Looking at that cartoon image on my computer screen I knew I was going to build that tower.
I know this makes me sound crazy, but there have been a handful of moments in my life when I quietly but suddenly knew what was going to happen. I’m not talking about premonitions, or visions, or dreams, or hopes, or wishes. I’m not talking about goals or goal setting. I am talking about knowing something as surely as if it had already happened.
Did I mention that I know this makes me sound crazy?
I was 13 when I saw a photograph of Pennie Compton and knew that I was going to marry her. The two of us had never met. A few months earlier I had been flipping through a 1963 Reader’s Digest Atlas of the world when I noticed a city Austin in the center of Texas. I remember raising an eyebrow when I suddenly knew I would move there someday.

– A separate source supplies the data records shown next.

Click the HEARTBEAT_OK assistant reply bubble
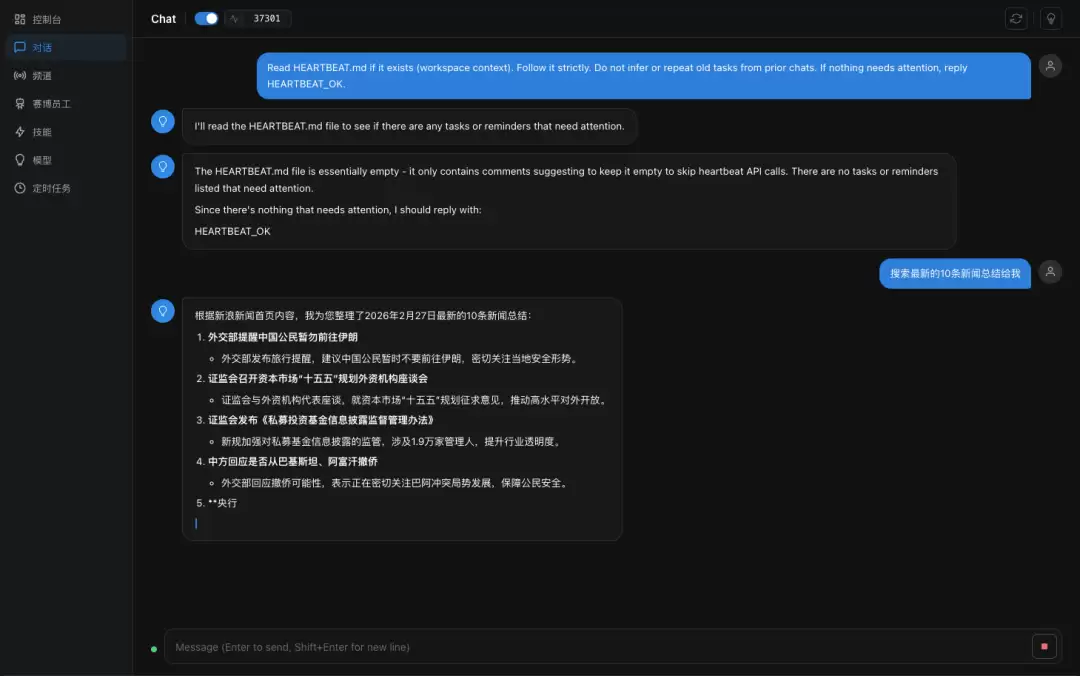Image resolution: width=1080 pixels, height=676 pixels. point(568,201)
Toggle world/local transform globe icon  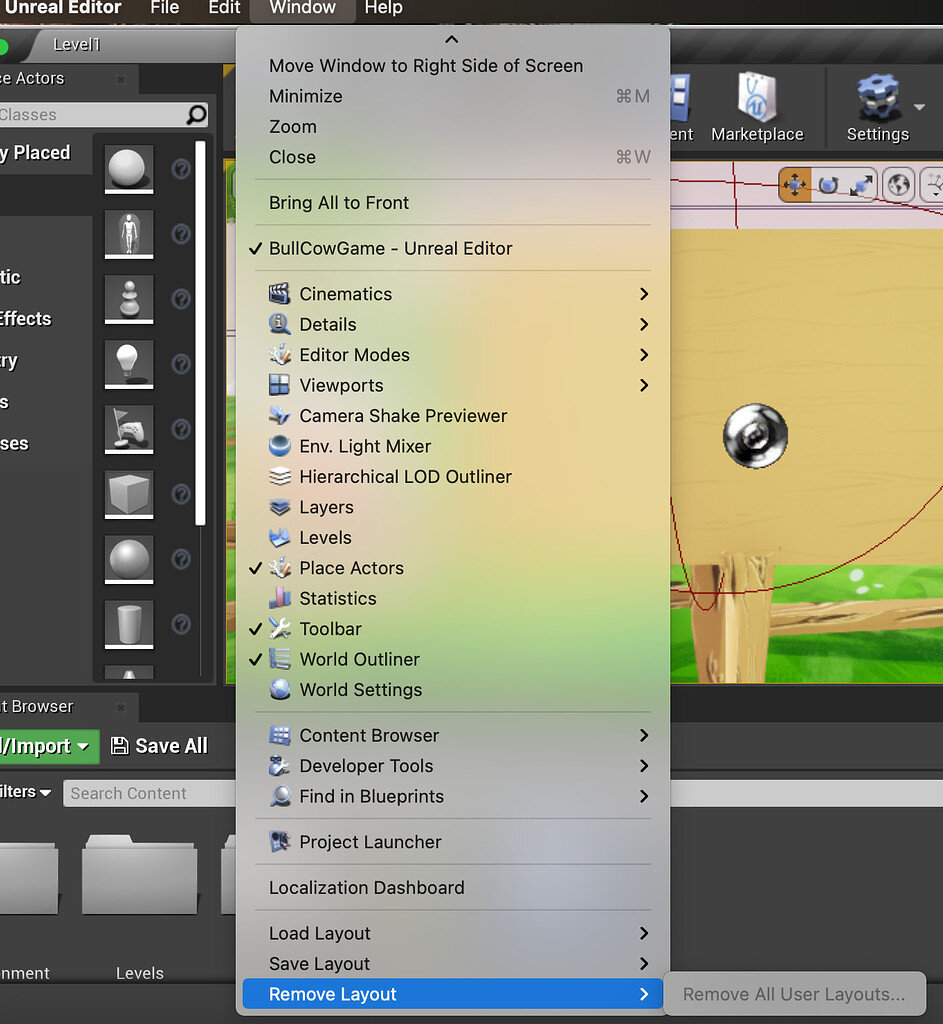(x=897, y=184)
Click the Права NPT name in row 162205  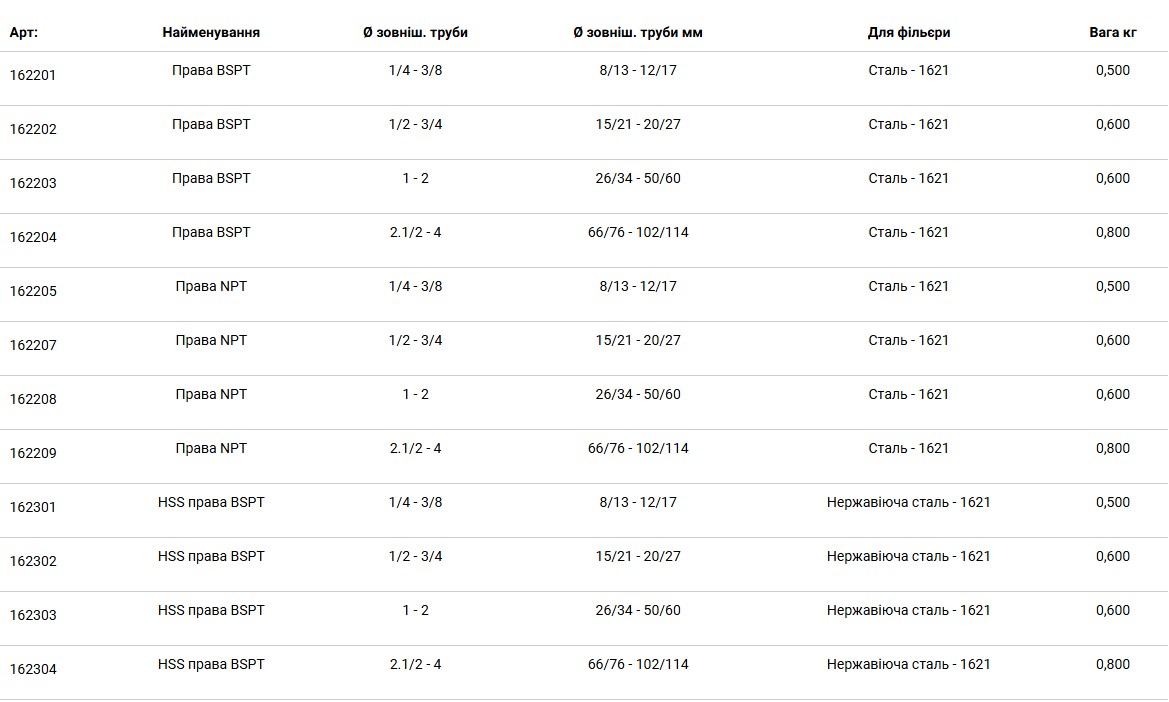pos(211,287)
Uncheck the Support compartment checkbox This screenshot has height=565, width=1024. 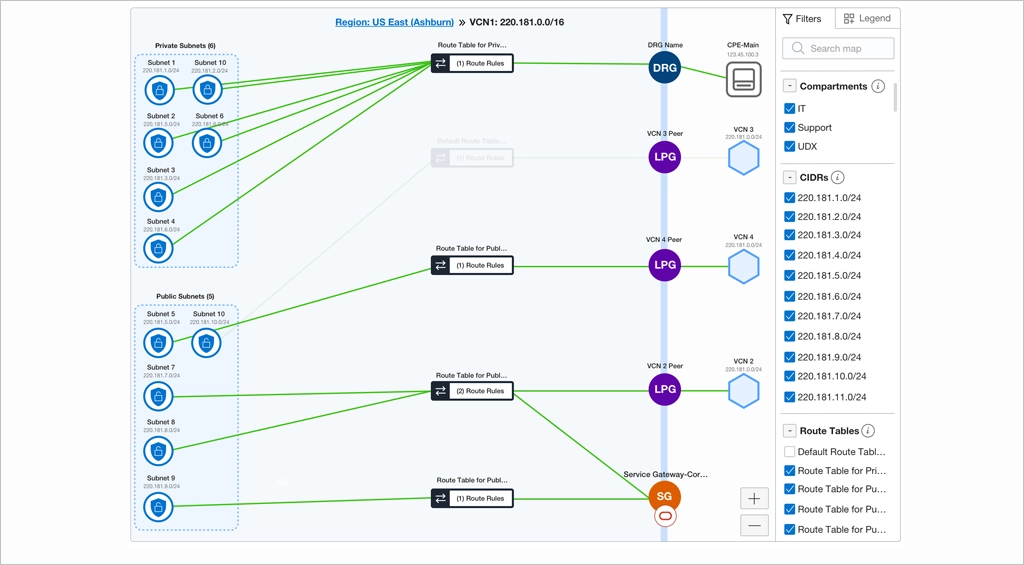pos(790,128)
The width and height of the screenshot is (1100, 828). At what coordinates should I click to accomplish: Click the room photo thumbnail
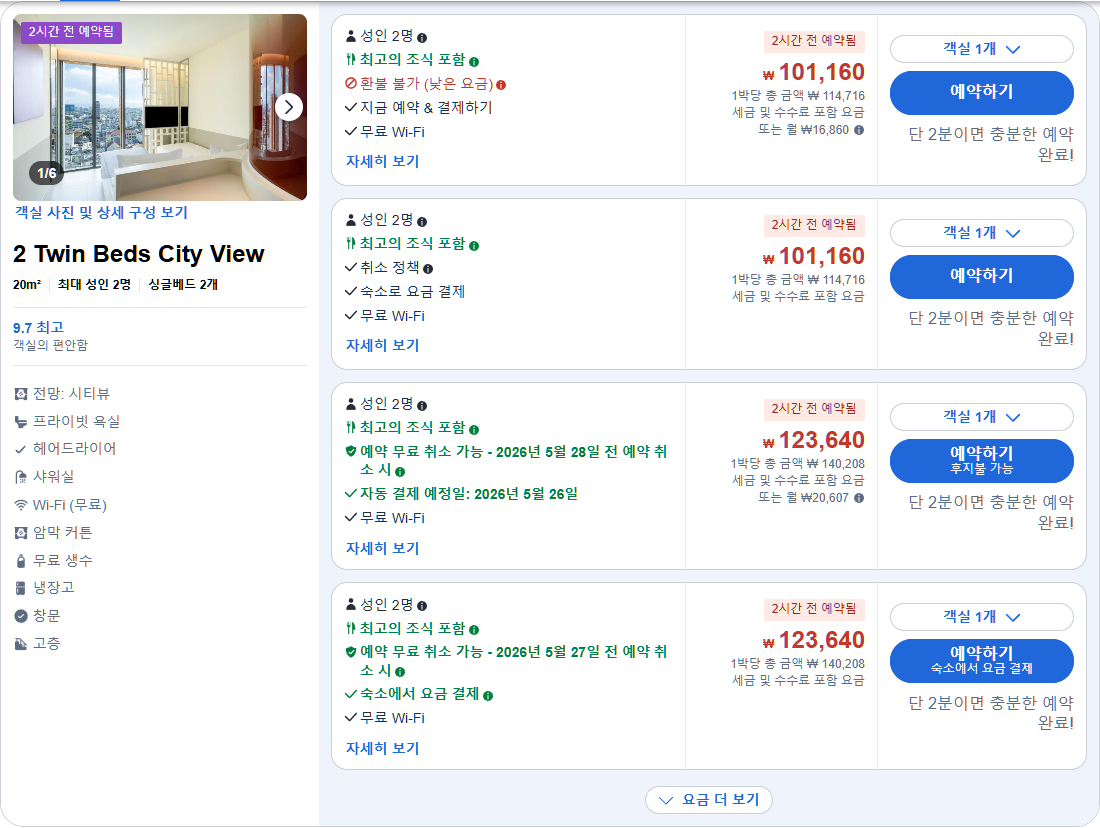pyautogui.click(x=160, y=106)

The sequence of events that would cause these things to happen remained an absolute mystery to me, but the outcome was never in question.
So I knew I was going to build that tower, but I had no idea why.
My 1978 itch to help small businesses grow led to a string of remarkable successes. By 1992, I was traveling 40 weeks a year teaching ever larger groups of business owners how to lift themselves to higher levels of success. I hated it. Dorothy was right. There’s no place like home. I have suffered from separation anxiety throughout my life.Travel for me is the Little Death,
“Honey,” said Pennie in 1993. “Let the people who want your help come to Austin, schedule a monthly class in our conference room, and if someone wants to come to it, they can come.”
When we outgrew that conference room, we began to rent the ball rooms of luxury hotels. By the time we paid for those rooms and rented the projection equipment and bought the coffee at $60 a pot and fed lunch to all our guests, we were spending about $20,000 per event to host those classes. Did I mention that we weren’t charging anyone to attend to the classes and that we had no capacity to serve additional clients?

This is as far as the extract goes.